Cyber security deserves attention

Companies are facing increasing digitalisation and cyber incidents. At EU level, cybersecurity challenges are being addressed with a range of new regulations. For instance, the NIS 2 Directive has been in force for some time. The Network and Information Security Directive 2 (NIS2) aims to improve the cyber security and digital resilience of organisations in EU member states. The NIS2 Directive contains minimum requirements and must be implemented in Dutch legislation by 17 October 2024 at the latest. From that date, sectors designated in the directive must comply with the obligations in the NIS2 directive as they will then be laid down in Dutch legislation.

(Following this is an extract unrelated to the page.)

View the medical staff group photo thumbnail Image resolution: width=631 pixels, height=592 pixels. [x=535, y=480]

NIS2 directive has wide scope of application

NIS2 directive applies to a wide range of sectors, such as healthcare, transport and energy providers. Supermarkets, water management companies and digital providers should also prepare for the obligations in the NIS2 directive. The NIS2 directive includes sectors of high criticality and other critical sectors. There are 11 sectors of high criticality: energy, transport, banking, financial market infrastructure, healthcare, drinking water, waste water, digital infrastructure, ICT services management, public administration and space. In addition, the NIS2 directive has seven other critical sectors: postal and courier services, waste management, chemical industry, food industry, manufacturing industry, digital providers, research. Organisations that fall under any of these sectors must implement risk management measures and comply with cybersecurity reporting requirements.

How do you know if your organisation is covered by the NIS2 directive?

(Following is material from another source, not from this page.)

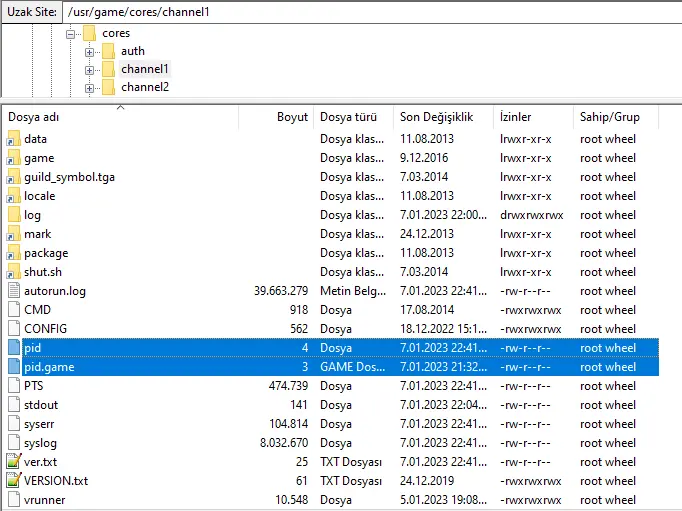Click the autorun.log text file icon

point(13,291)
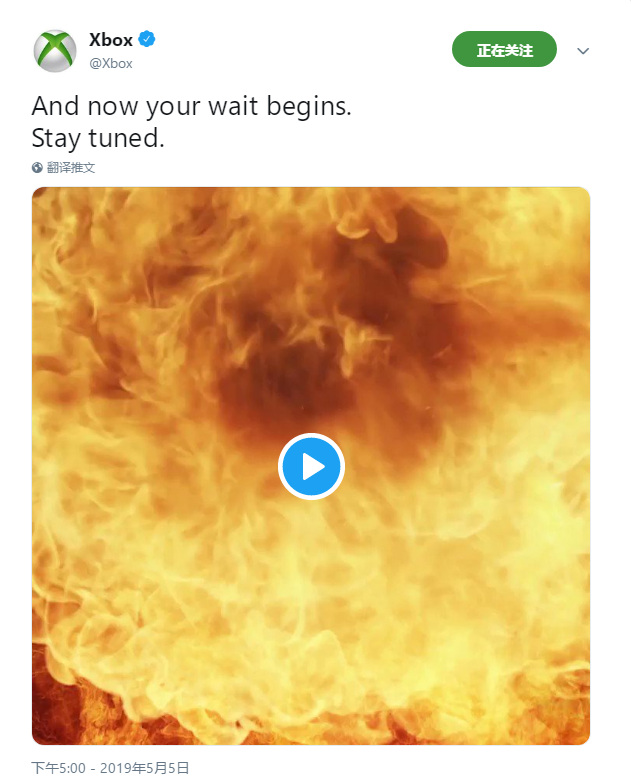
Task: Click the 2019年5月5日 date text
Action: point(144,768)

The organisation must belong to one of the sectors of high criticality or other critical sectors. In addition, the size of the organisation is important and whether the organisation plays a key role in society. If it turns out that the NIS 2 directive applies, you need to consider whether your organisation is an ‘essential’ or ‘important’ organisation. The Dutch government has prepared an online self-assessment NIS 2 Self-assessment NL (regelhulpenvoorbedrijven.nl). you may wish to use this self-assessment to determine whether the NIS 2 directive applies to your organisation.

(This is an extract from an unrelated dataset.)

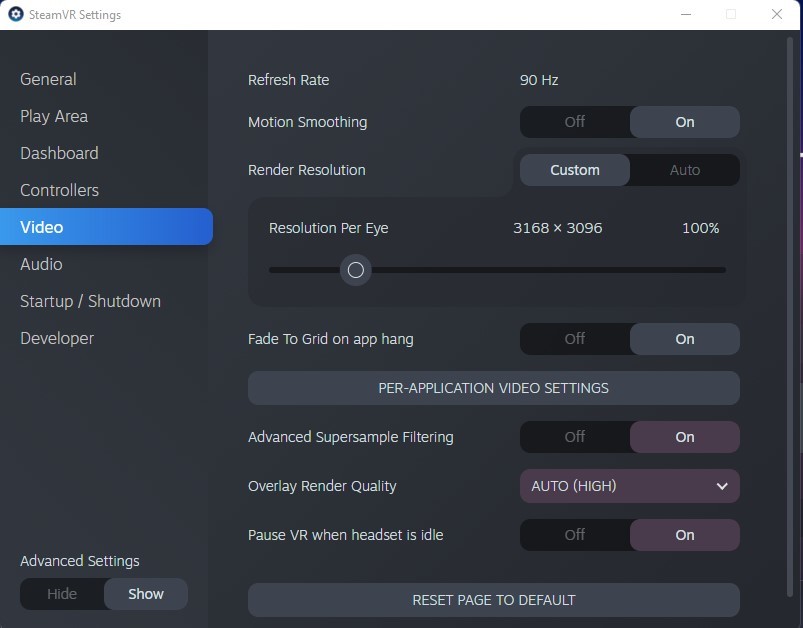Disable Fade To Grid on app hang
The height and width of the screenshot is (628, 803).
575,339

What measures are we talking about?

In short, organisations should take appropriate technical, operational and organisational measures to improve their organisation’s cyber security and digital resilience. Organisations should identify cyber risks and adjust the security level of their network and information systems accordingly. For instance, large companies exposed to high risks should take more measures than a small business where the likelihood of an incident with high social and economic impact is small. Cyber security measures should include incident handling, back-up management, supply chain security, cyber hygiene, staff training, access policies and policies to measure the effectiveness of these measures.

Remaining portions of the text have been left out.